PROBLEM.
Look through the material below. Return exactly the lines from the one with "نامه های وارده (642, 158)" through the one with "زندان ایرانشهر (592, 949)", both included.

[[ EXCERPTED DATA open ]]

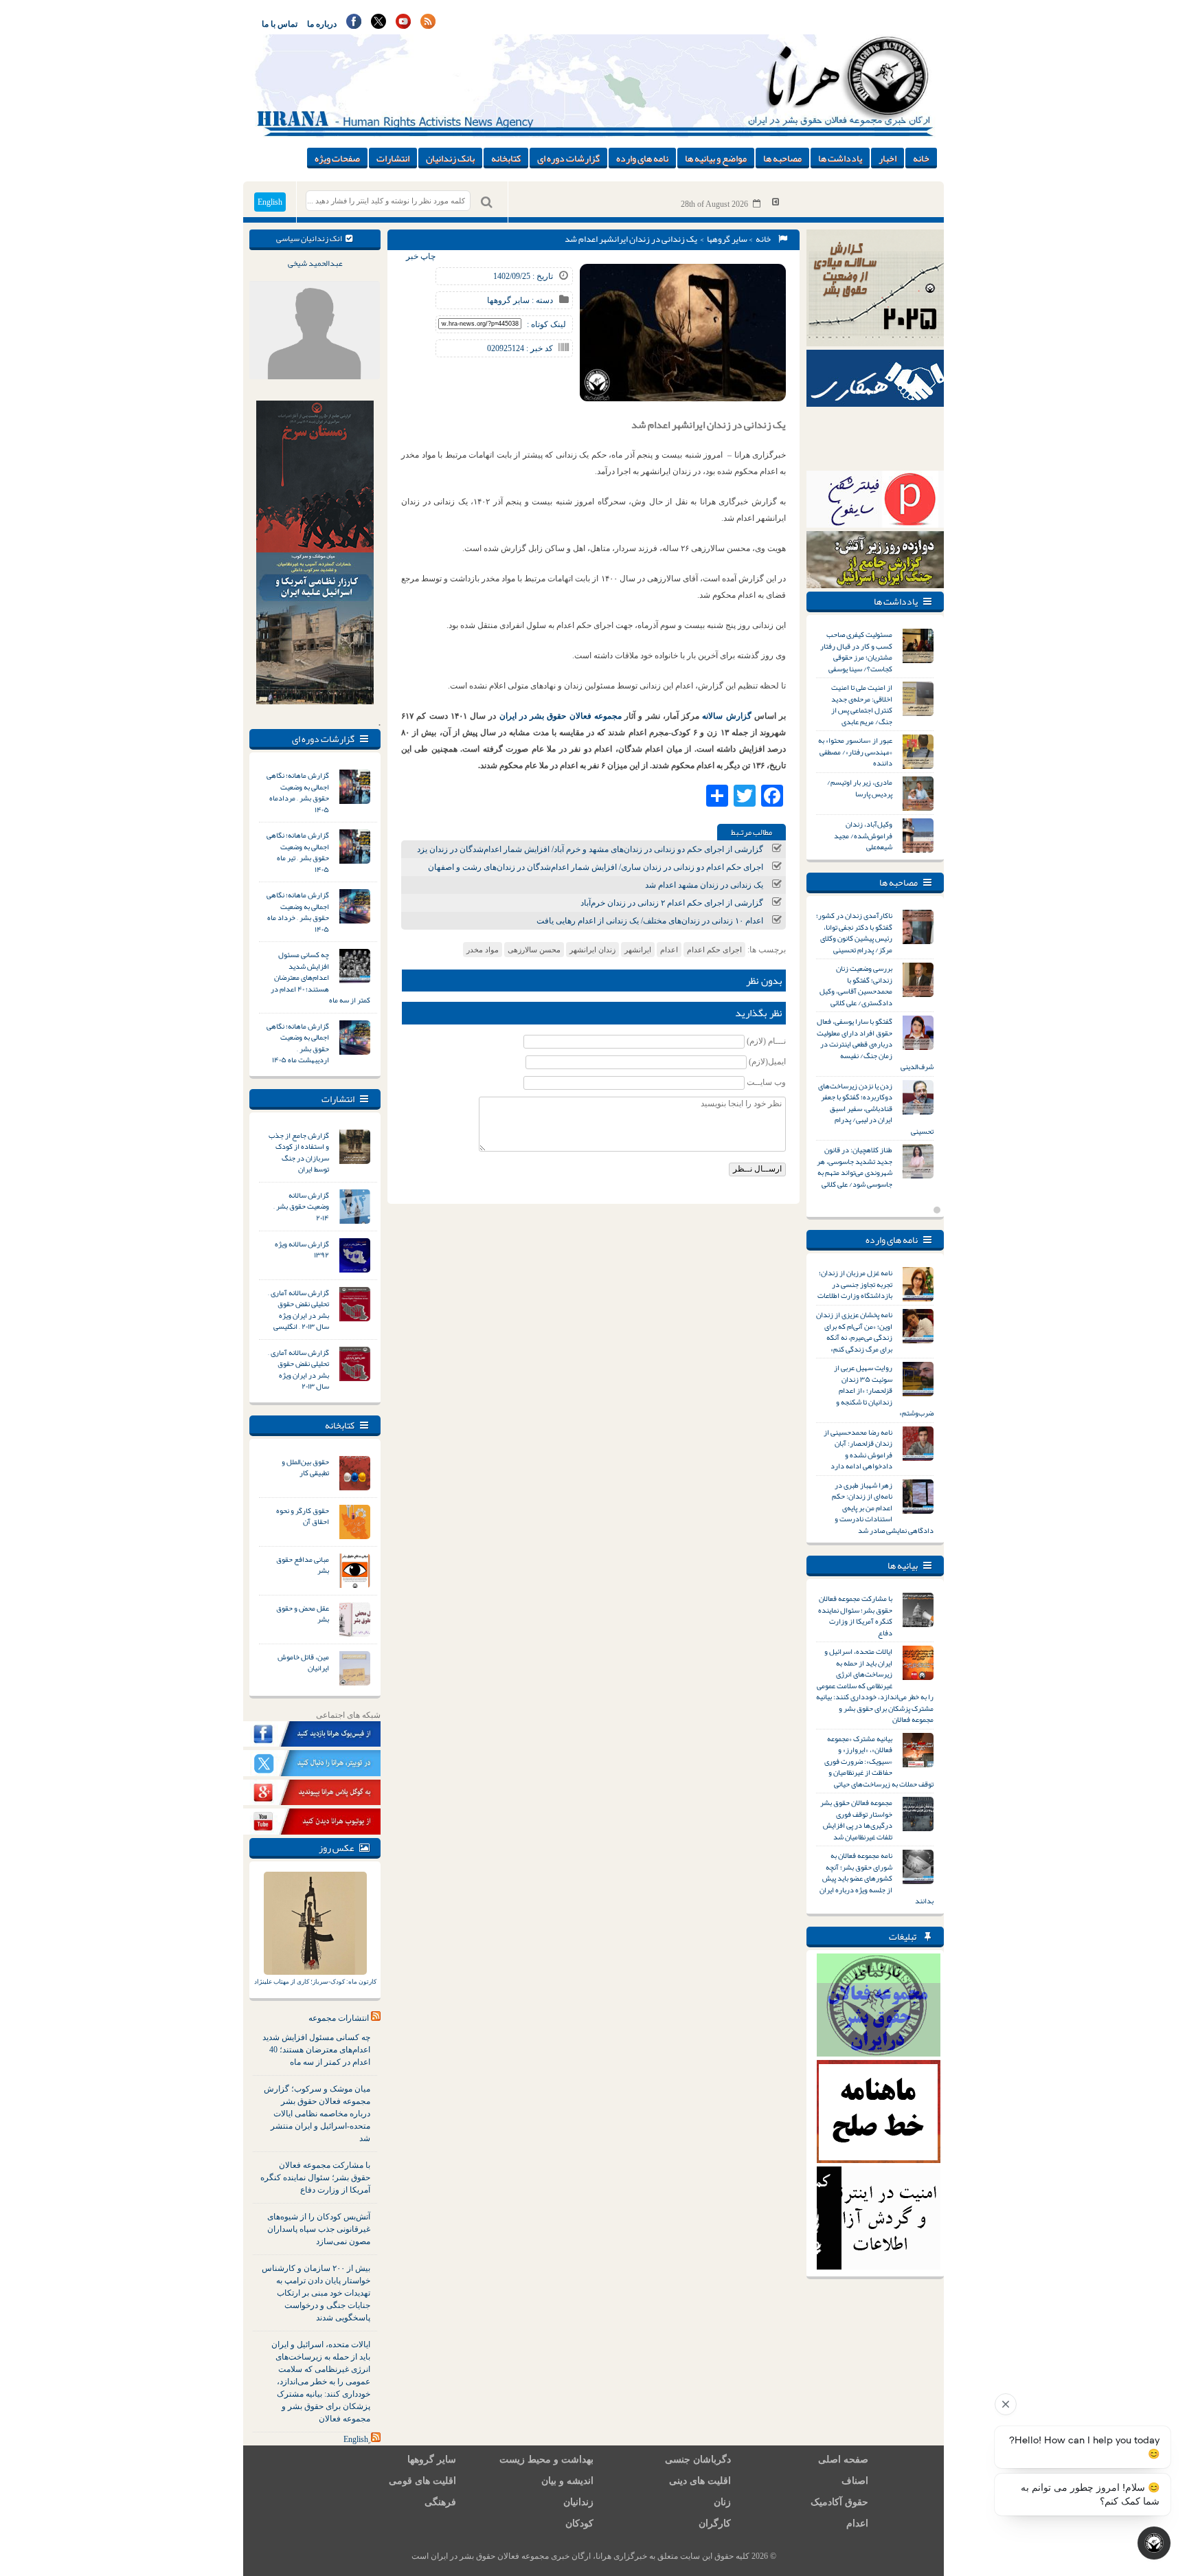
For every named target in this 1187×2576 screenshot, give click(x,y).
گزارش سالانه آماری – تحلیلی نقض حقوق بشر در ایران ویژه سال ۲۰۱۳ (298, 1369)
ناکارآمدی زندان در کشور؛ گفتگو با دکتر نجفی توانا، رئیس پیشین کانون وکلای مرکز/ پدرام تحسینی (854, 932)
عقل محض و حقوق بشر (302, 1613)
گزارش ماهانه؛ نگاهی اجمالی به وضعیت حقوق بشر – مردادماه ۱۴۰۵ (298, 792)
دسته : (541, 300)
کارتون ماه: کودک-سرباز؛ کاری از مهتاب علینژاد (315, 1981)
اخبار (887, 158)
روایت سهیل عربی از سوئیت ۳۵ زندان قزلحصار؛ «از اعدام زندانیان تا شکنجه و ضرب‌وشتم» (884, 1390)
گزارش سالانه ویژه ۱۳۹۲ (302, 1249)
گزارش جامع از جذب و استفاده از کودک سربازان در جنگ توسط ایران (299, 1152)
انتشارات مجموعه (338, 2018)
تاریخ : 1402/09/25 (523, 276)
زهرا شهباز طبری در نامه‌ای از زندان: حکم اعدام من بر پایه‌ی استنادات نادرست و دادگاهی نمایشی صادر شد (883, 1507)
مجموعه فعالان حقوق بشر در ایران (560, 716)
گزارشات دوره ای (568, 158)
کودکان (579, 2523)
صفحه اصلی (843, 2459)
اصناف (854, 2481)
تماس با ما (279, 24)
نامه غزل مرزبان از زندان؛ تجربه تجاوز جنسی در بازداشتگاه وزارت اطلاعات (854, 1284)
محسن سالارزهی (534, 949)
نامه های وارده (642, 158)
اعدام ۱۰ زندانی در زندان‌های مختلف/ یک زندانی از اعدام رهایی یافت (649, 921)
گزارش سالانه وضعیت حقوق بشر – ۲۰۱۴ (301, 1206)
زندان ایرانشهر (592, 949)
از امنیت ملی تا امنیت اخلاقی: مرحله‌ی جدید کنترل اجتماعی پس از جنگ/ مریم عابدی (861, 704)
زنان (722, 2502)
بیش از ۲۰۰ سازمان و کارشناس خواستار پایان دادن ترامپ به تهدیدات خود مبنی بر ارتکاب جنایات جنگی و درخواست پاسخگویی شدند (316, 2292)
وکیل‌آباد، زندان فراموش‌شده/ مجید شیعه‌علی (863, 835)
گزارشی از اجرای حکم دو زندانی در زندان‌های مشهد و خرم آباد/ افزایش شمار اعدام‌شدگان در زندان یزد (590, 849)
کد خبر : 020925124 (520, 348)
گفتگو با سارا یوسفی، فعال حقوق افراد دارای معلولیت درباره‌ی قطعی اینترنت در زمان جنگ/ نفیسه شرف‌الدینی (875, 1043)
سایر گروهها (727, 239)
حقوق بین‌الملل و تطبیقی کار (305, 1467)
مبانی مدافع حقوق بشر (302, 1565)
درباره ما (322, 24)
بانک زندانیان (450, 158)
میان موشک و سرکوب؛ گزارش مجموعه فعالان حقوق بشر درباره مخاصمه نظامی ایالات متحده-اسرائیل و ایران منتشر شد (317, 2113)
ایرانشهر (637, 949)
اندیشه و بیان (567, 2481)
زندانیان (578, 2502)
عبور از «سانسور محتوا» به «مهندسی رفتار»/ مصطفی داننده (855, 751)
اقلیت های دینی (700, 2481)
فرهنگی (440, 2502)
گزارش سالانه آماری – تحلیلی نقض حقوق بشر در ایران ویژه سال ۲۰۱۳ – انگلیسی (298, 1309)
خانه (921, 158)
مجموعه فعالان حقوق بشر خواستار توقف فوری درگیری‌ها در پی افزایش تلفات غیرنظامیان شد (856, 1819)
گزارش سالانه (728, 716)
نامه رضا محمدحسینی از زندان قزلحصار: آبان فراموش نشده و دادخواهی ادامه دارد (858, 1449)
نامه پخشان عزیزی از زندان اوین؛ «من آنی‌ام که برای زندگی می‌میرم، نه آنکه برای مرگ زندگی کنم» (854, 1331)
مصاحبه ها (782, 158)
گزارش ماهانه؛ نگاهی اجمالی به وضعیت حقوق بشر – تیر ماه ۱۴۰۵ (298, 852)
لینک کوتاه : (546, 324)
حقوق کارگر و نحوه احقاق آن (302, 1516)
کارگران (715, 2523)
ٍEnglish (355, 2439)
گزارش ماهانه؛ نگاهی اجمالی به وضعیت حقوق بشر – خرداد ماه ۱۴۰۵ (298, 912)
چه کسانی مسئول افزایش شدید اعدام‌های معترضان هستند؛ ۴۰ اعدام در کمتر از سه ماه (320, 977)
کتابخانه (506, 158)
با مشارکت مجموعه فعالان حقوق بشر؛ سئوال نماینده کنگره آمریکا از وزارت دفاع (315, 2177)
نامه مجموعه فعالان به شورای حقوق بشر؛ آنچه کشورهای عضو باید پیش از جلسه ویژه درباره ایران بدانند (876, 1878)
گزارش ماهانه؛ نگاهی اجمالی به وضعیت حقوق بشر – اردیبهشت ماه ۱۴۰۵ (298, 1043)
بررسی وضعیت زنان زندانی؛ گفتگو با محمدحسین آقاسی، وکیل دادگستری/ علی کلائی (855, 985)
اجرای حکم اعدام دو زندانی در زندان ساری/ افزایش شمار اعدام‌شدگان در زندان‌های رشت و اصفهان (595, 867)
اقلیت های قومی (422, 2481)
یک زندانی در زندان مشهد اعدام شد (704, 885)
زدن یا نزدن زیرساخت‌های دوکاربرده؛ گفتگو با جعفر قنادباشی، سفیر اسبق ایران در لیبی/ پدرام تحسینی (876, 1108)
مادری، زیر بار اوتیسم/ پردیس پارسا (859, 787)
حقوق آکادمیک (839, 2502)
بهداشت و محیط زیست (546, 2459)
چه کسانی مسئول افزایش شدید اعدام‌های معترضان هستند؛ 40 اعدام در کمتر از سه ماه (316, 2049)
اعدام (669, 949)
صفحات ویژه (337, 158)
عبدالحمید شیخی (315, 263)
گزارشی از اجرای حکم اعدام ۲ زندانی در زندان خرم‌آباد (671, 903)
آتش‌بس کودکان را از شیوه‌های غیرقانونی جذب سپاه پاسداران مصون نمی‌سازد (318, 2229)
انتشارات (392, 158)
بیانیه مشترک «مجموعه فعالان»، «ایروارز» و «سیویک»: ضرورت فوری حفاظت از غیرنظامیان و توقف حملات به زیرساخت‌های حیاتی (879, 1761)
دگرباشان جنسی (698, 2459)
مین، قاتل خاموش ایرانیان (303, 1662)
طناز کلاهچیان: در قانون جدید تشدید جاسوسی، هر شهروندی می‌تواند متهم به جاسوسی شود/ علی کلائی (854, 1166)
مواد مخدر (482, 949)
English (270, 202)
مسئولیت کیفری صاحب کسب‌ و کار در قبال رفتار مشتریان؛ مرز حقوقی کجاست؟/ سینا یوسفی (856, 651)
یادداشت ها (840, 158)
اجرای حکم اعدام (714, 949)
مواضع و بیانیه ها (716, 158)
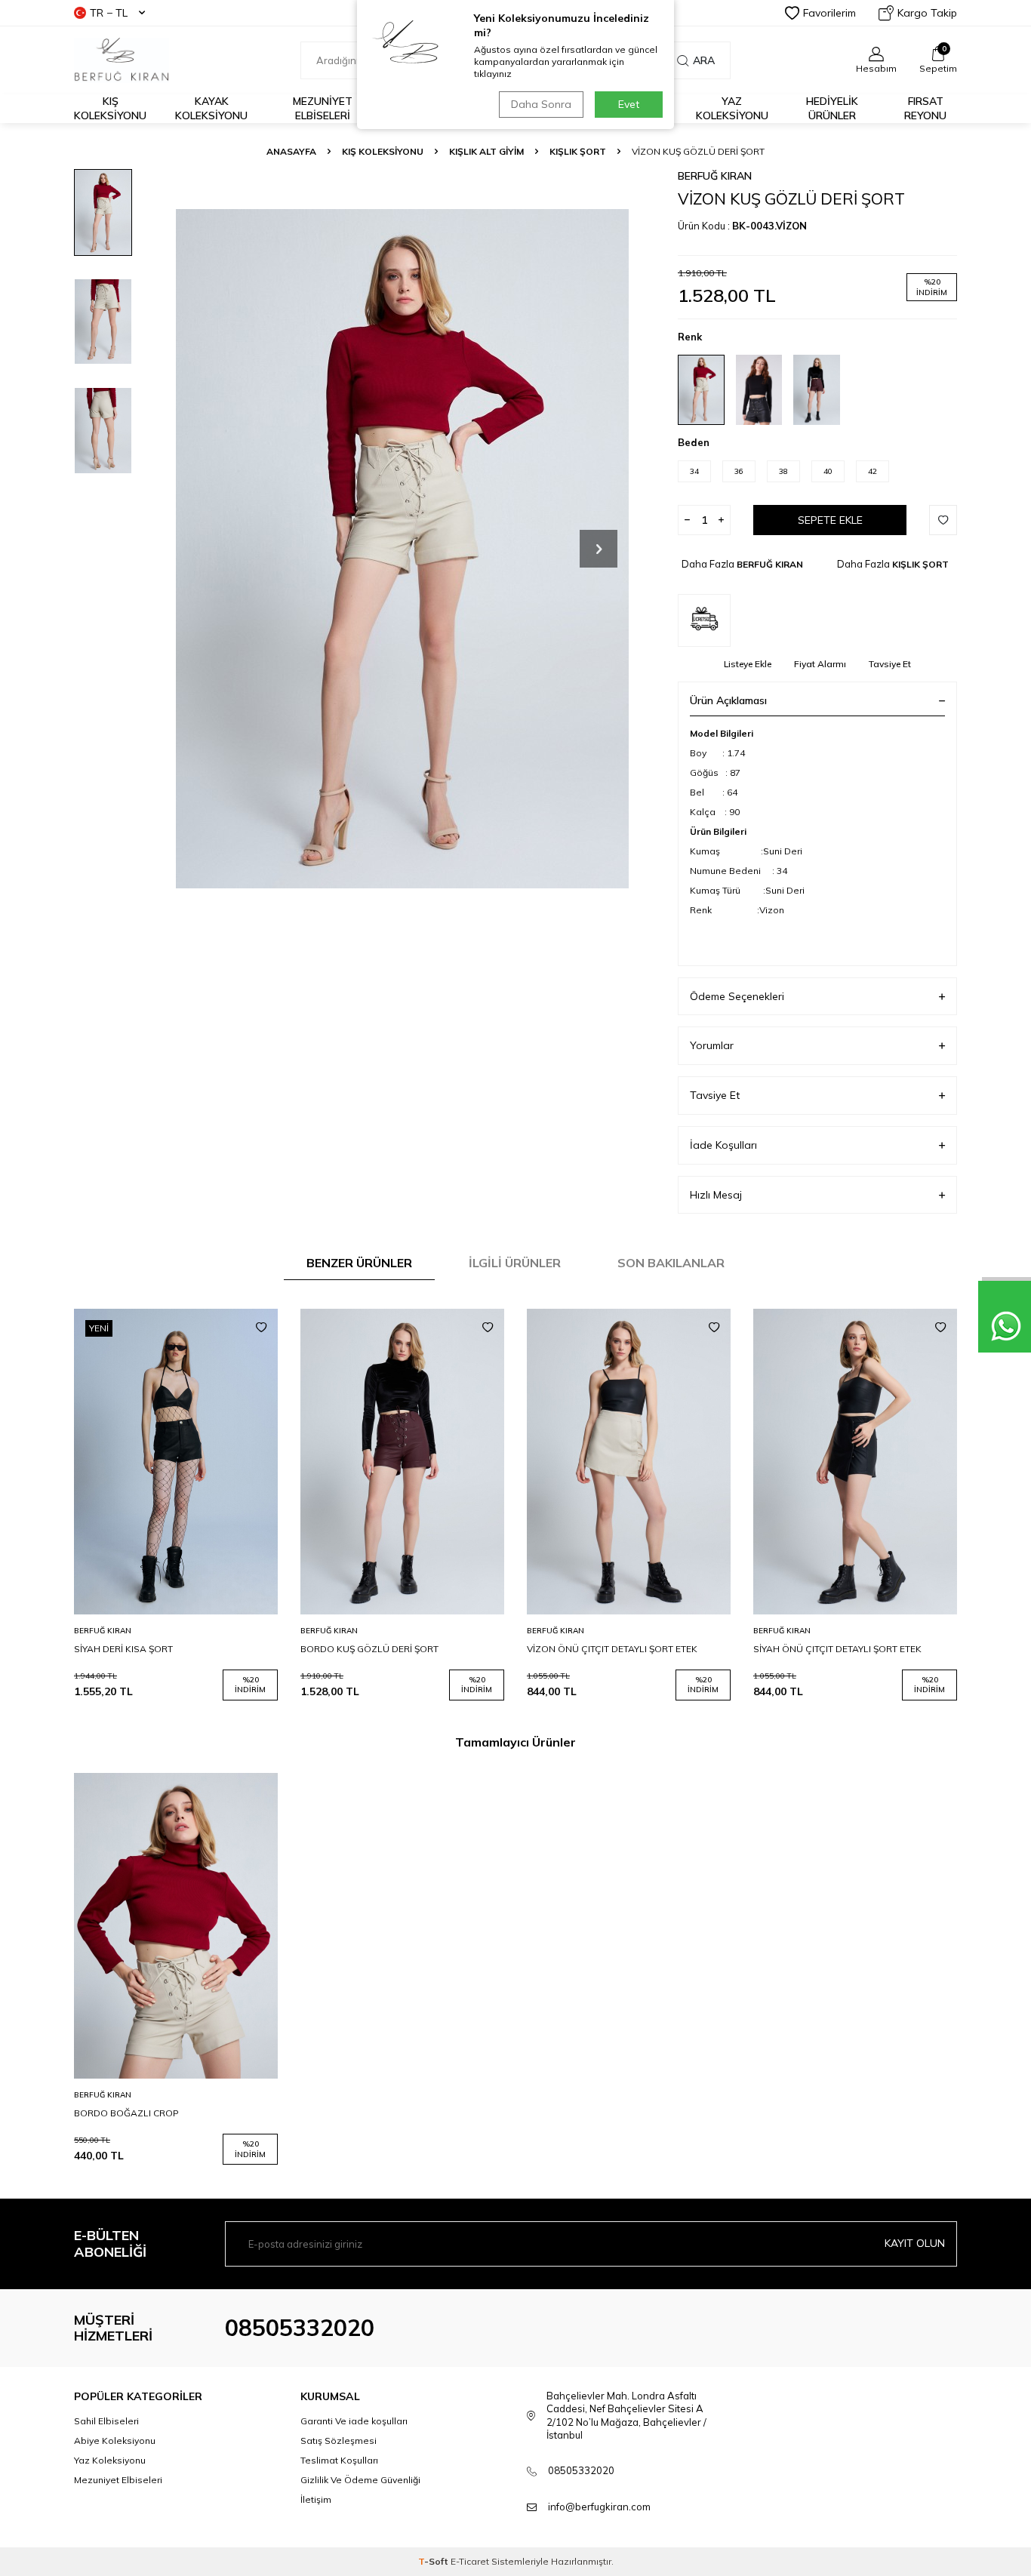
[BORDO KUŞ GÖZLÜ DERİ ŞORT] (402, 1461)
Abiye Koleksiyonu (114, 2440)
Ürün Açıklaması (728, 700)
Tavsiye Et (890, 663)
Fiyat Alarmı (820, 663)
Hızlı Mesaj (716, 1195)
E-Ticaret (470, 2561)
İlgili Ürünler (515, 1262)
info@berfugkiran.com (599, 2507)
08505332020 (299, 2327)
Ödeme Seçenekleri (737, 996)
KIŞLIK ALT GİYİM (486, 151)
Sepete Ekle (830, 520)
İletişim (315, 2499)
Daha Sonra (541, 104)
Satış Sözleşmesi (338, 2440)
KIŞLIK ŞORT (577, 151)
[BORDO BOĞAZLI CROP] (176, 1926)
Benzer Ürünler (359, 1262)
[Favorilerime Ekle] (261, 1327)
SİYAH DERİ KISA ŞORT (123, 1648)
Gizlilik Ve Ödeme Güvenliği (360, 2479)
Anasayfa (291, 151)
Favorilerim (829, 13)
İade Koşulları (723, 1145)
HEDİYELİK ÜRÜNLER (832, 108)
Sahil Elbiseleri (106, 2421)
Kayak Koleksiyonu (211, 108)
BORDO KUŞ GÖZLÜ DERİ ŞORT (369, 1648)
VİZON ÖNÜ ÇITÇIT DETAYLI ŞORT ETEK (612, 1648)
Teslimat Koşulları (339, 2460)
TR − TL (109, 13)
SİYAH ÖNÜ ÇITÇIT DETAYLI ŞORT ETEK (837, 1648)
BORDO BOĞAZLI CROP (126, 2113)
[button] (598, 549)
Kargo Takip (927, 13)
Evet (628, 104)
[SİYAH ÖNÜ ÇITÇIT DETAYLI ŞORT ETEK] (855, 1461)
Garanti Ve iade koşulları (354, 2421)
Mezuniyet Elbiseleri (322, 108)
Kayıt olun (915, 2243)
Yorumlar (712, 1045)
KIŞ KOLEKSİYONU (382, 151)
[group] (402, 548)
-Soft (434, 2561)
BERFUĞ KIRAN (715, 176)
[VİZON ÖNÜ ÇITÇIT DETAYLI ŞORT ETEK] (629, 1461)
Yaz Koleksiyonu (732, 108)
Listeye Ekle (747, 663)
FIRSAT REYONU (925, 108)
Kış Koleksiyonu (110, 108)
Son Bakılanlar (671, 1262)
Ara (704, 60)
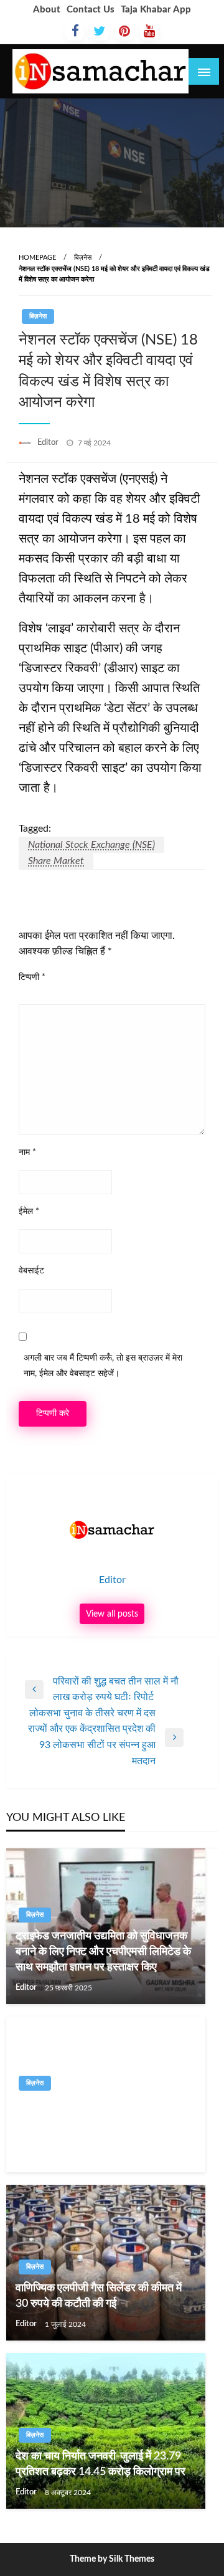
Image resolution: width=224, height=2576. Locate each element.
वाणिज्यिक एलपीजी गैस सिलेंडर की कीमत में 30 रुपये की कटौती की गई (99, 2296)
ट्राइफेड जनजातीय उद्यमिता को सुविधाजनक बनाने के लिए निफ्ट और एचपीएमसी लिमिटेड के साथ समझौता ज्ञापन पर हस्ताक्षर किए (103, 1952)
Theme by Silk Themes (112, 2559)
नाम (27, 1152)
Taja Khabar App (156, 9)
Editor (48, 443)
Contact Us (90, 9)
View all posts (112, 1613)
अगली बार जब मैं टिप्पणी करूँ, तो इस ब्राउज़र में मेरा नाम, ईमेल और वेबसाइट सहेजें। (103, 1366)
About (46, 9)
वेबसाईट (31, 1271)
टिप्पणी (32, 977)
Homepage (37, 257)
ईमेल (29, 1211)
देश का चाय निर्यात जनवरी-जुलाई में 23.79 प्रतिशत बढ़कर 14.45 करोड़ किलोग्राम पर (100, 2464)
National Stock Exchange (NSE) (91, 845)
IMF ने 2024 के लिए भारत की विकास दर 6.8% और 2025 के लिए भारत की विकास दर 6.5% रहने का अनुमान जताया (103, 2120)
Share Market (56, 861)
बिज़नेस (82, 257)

[[ EXCERPTED DATA closed ]]

OUTPUT.
نامه های وارده (642, 158)
اعدام ۱۰ زندانی در زندان‌های مختلف/ یک زندانی از اعدام رهایی یافت (649, 921)
گزارش سالانه وضعیت حقوق بشر – ۲۰۱۴ (301, 1206)
زندان ایرانشهر (592, 949)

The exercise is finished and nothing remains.